The advent of connected and autonomous vehicles (CAVs) provides a suitable case in point. Already many new vehicles are connected to the Internet, and capable of reporting details of location, driving habits, and even driver biometrics. Such data can be useful to the parents of young drivers, to insurance companies following a crash, and to mechanics when a vehicle is serviced. They have commercial value, as already noted in Sect. 48.2.4. But they also potentially have more sinister value to traffic-control systems and law enforcement, and to what has been termed automated social control (New York Times 2020).

Cities are complex phenomena, performing functions that are not only internal but also regional and global. The growth of IoT will benefit the city through the services it provides, but will also benefit employment in high-tech industries in cities that may be half a world away; and the waste created by the city will almost certainly be exported to the city’s hinterland, to areas downwind and downstream, and to foreign markets for recycled material. What may be out of sight and out of mind to a city’s citizens may be very real to people elsewhere in the world.

4 The Future of Urban Informatics

Whether as a means for gathering urban intelligence, or as a basis for new urban science, or as a tool for planning and design, or as a source of profit for developers, urban informatics is clearly destined for accelerating growth. There is little danger of it experiencing a quick death as a short-term fad. Yet it can also be a source of the future dystopia, given its potential for surveillance and control.

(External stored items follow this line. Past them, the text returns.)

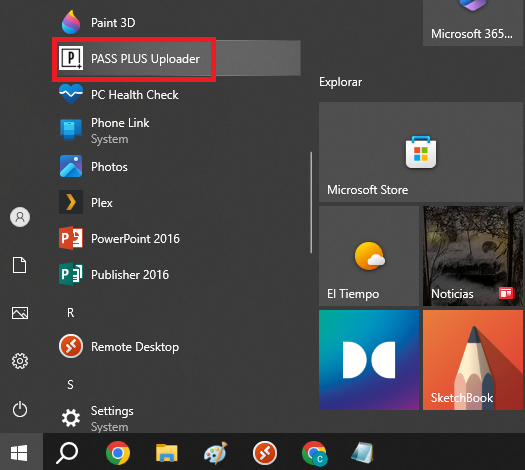Open Phone Link app

tap(177, 131)
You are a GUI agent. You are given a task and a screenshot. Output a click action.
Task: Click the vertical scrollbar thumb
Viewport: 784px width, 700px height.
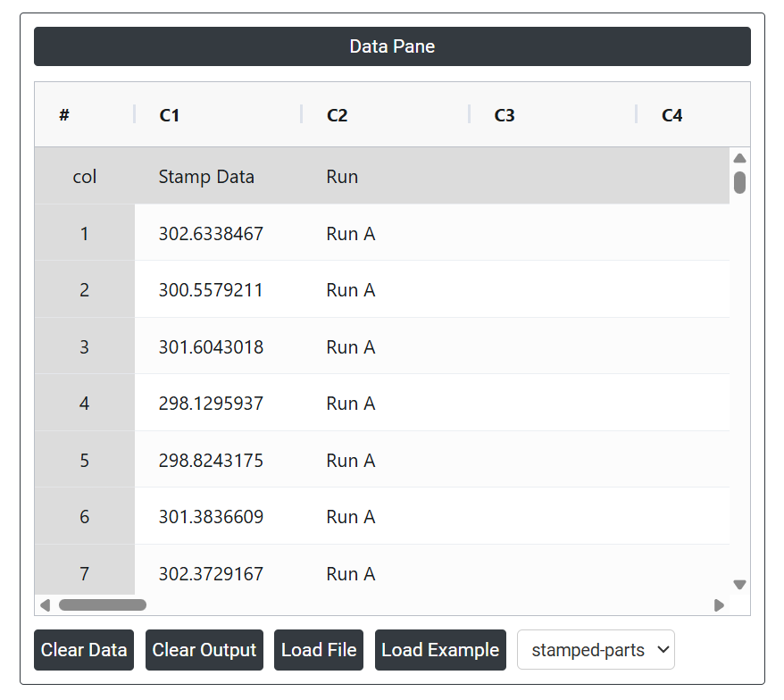coord(739,182)
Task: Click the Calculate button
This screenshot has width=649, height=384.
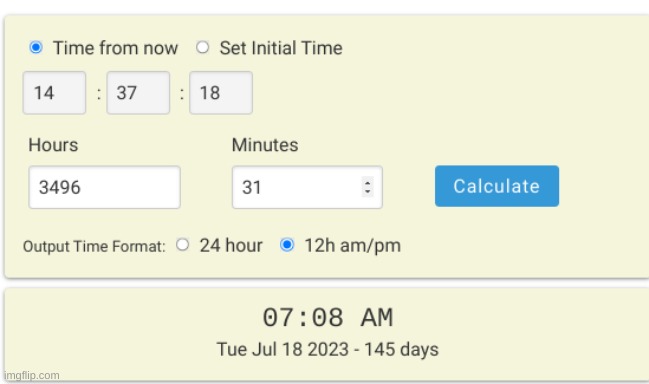Action: (497, 186)
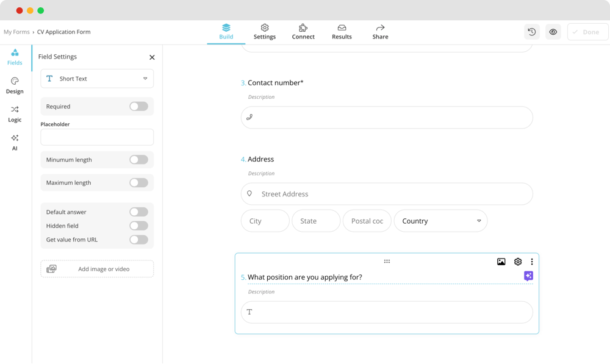610x364 pixels.
Task: Click the purple AI sparkle icon
Action: tap(528, 276)
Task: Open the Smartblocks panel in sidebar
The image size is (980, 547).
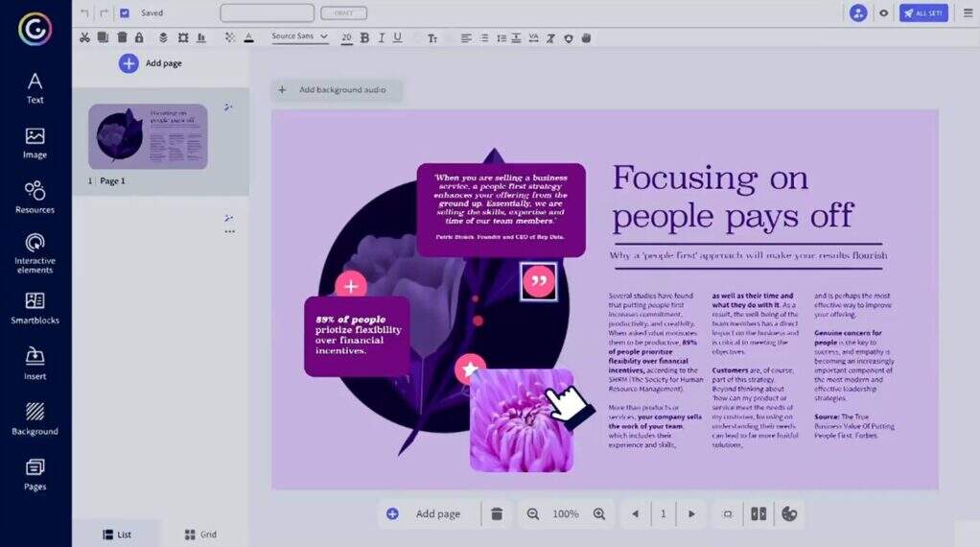Action: pos(35,308)
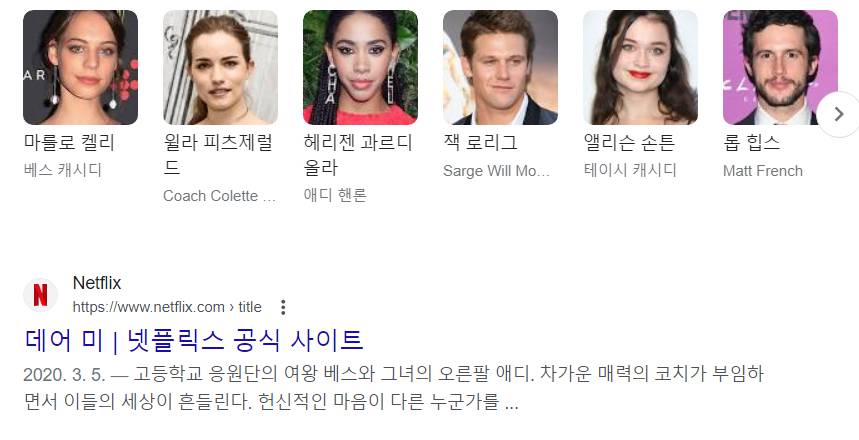Screen dimensions: 859x440
Task: Select the 잭 로리그 cast photo
Action: tap(500, 67)
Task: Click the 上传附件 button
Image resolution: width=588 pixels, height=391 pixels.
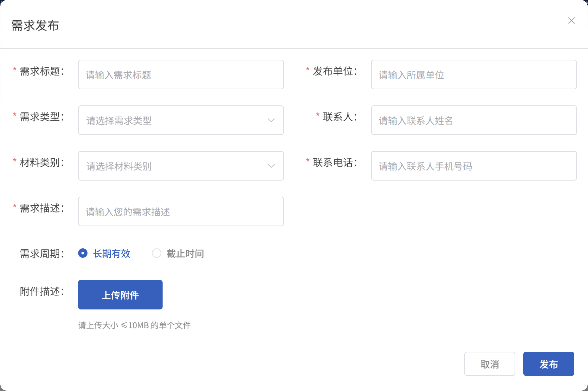Action: 120,295
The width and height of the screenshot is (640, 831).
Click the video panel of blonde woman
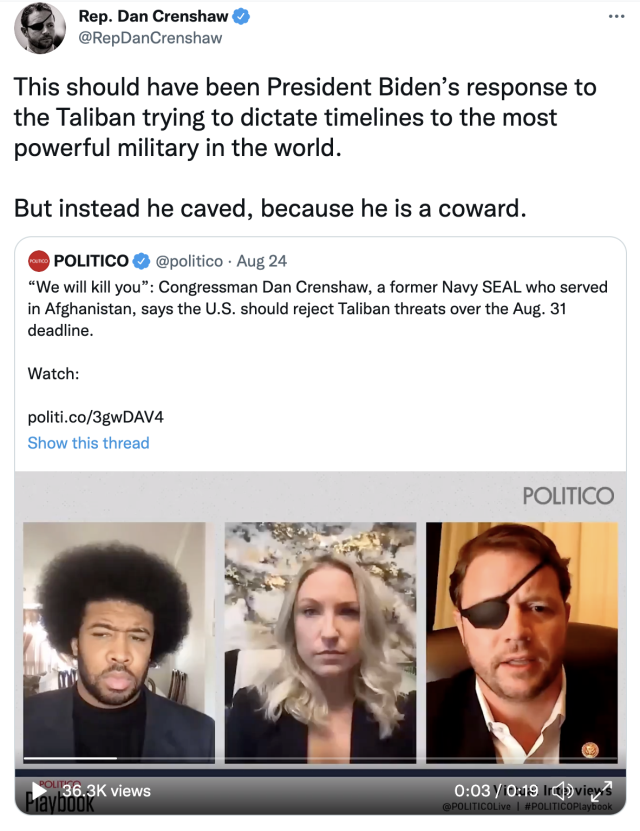coord(321,642)
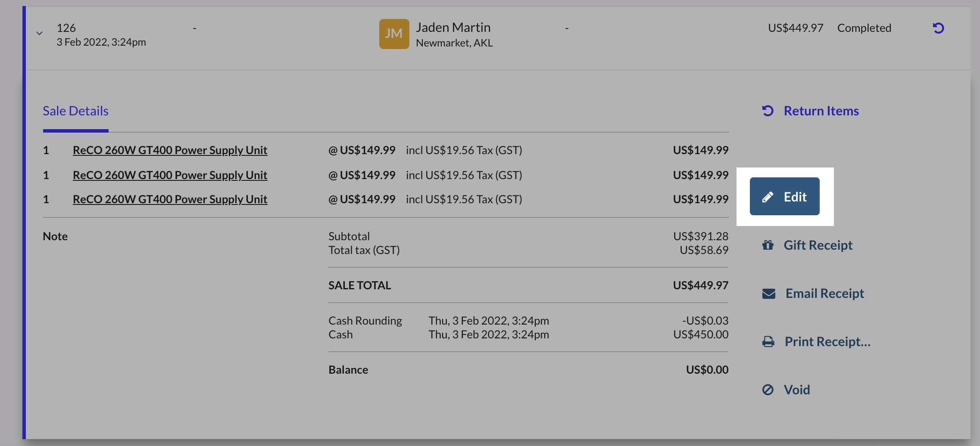Open the third ReCO 260W GT400 product link
The height and width of the screenshot is (446, 980).
click(x=170, y=199)
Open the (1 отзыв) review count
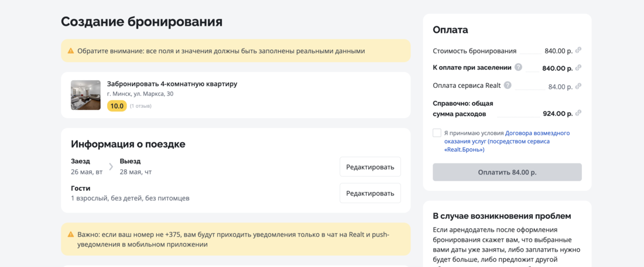 pyautogui.click(x=141, y=106)
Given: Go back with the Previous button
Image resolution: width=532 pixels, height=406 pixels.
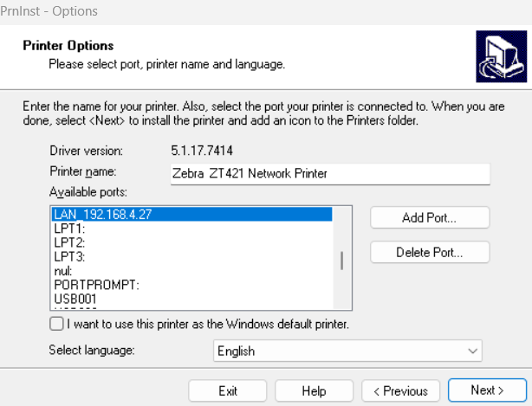Looking at the screenshot, I should [x=400, y=390].
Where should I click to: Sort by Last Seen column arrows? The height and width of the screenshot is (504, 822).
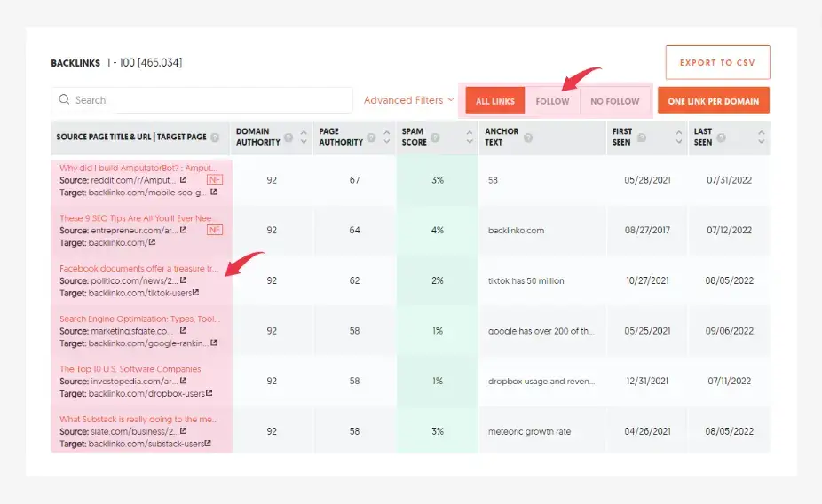762,138
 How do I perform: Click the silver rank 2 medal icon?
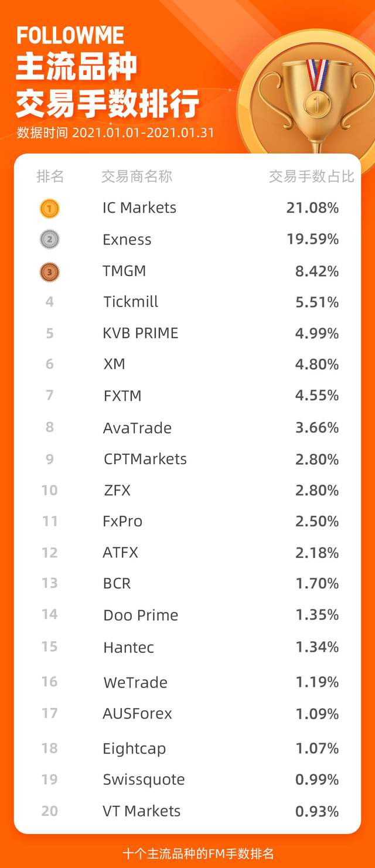tap(50, 239)
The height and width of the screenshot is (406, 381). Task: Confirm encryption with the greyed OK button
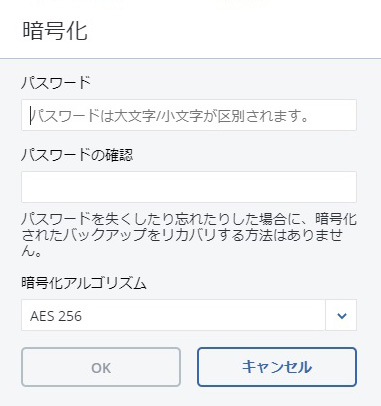[101, 367]
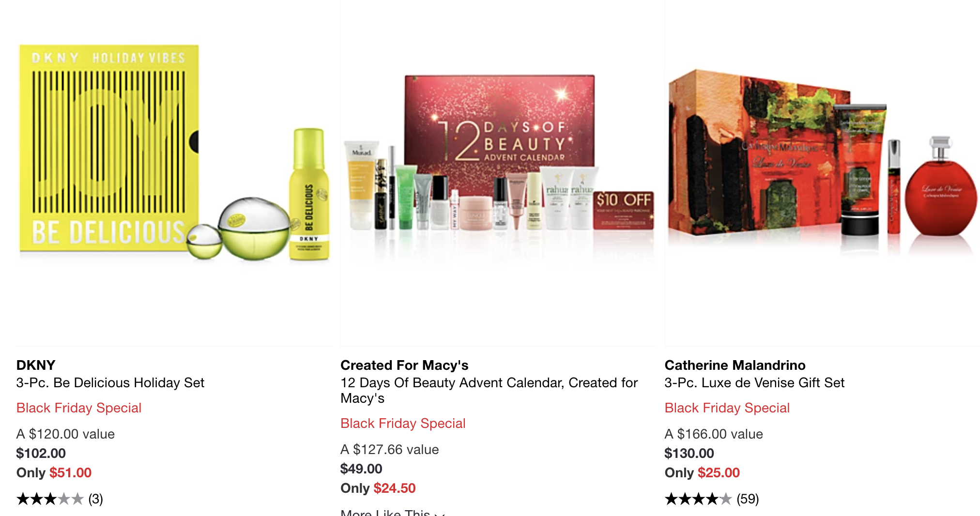This screenshot has height=516, width=980.
Task: Click the Only $24.50 sale price
Action: point(378,488)
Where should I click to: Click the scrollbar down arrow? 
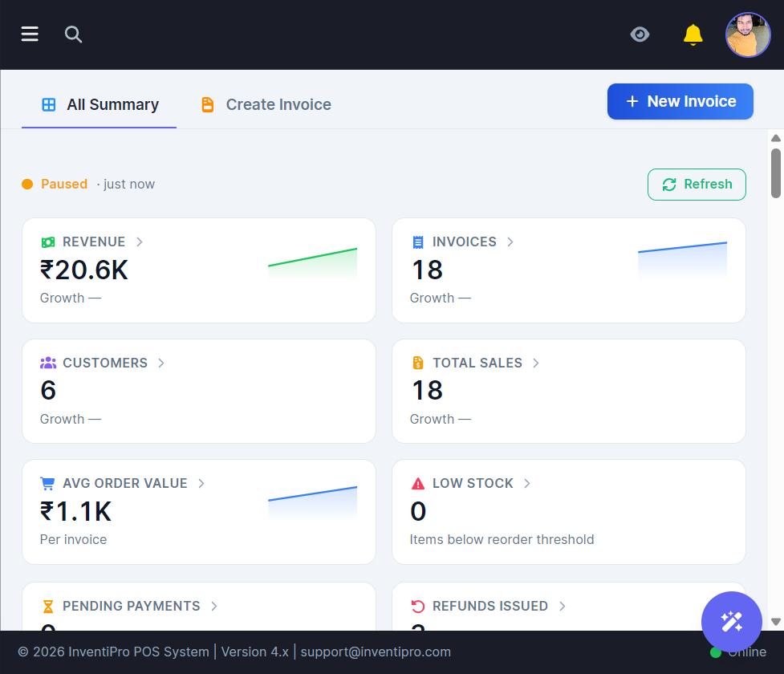point(775,622)
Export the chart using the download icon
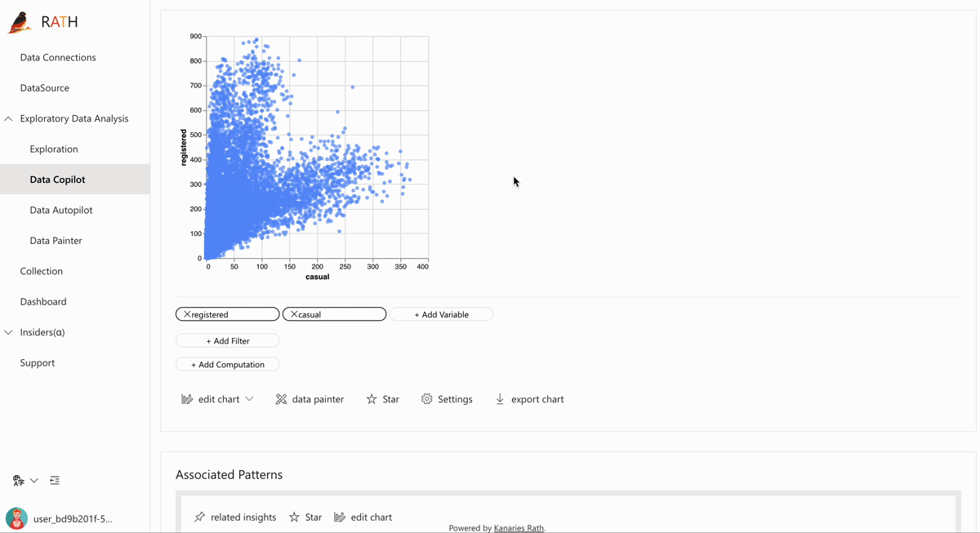Image resolution: width=980 pixels, height=533 pixels. pyautogui.click(x=500, y=399)

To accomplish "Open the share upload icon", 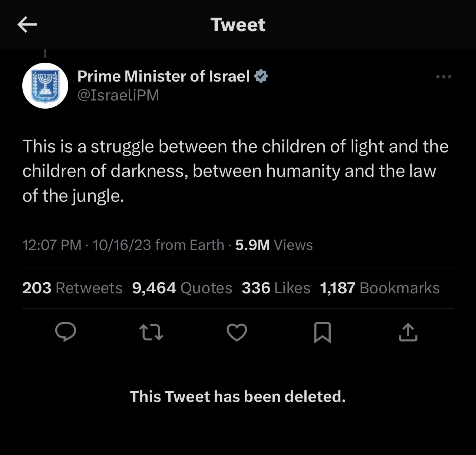I will click(408, 332).
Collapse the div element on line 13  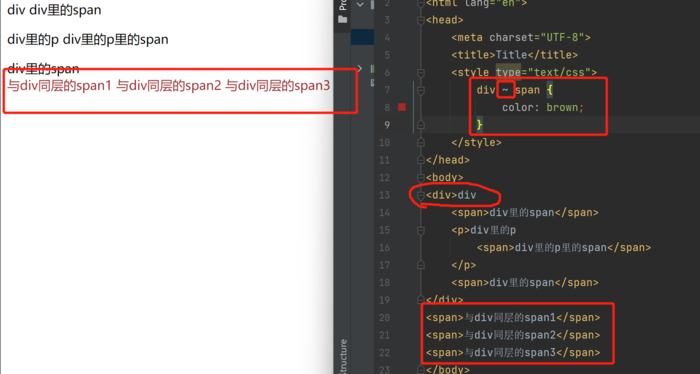(x=421, y=195)
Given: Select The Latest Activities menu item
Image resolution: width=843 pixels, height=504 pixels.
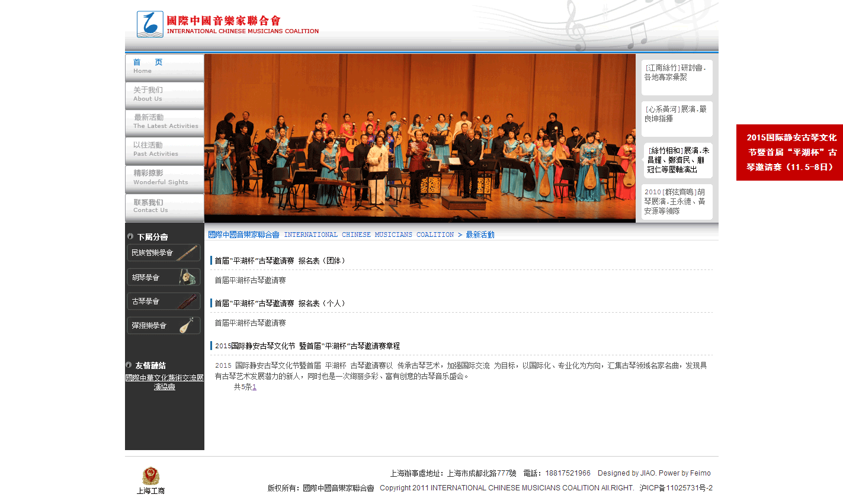Looking at the screenshot, I should click(164, 122).
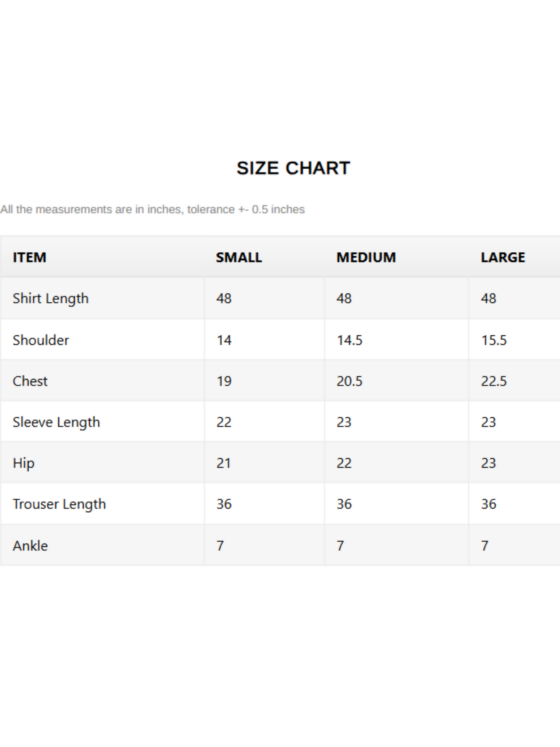Select the SMALL column header
This screenshot has width=560, height=747.
click(239, 257)
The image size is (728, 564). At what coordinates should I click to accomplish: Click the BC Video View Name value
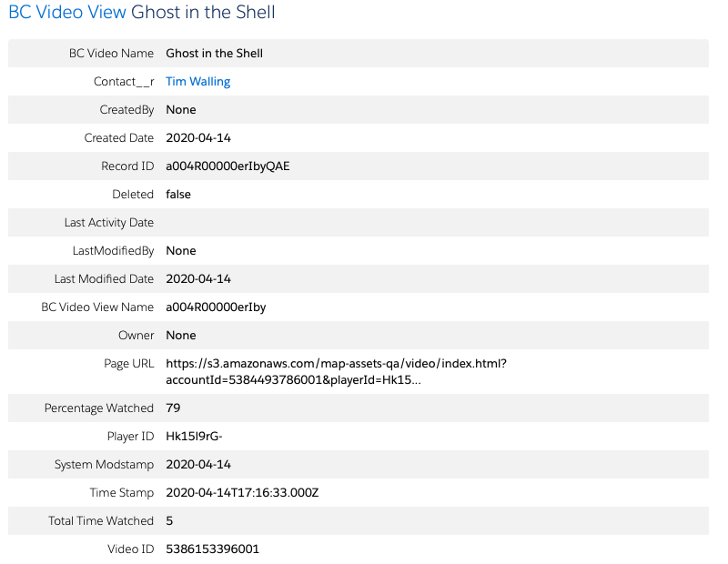216,307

This short piece has drawn attention to two issues: the different ways in which parts of the urban informatics community address the value of what they are doing; and the temptation to focus on the internal complexity of the city without addressing the complexity of its external linkages.

There are obvious similarities between the emerging field of urban informatics in 2020 and the state of GIS in the early 1990s: both are growing strongly, with enormous promise. It is important therefore that the kinds of concerns for broader social impacts that emerged at that time in the GIS research community, and led to an outpouring of important research, should also become part of the agenda of urban informatics. We are the people to explore these broader impacts and to raise these issues with our governments and with the public.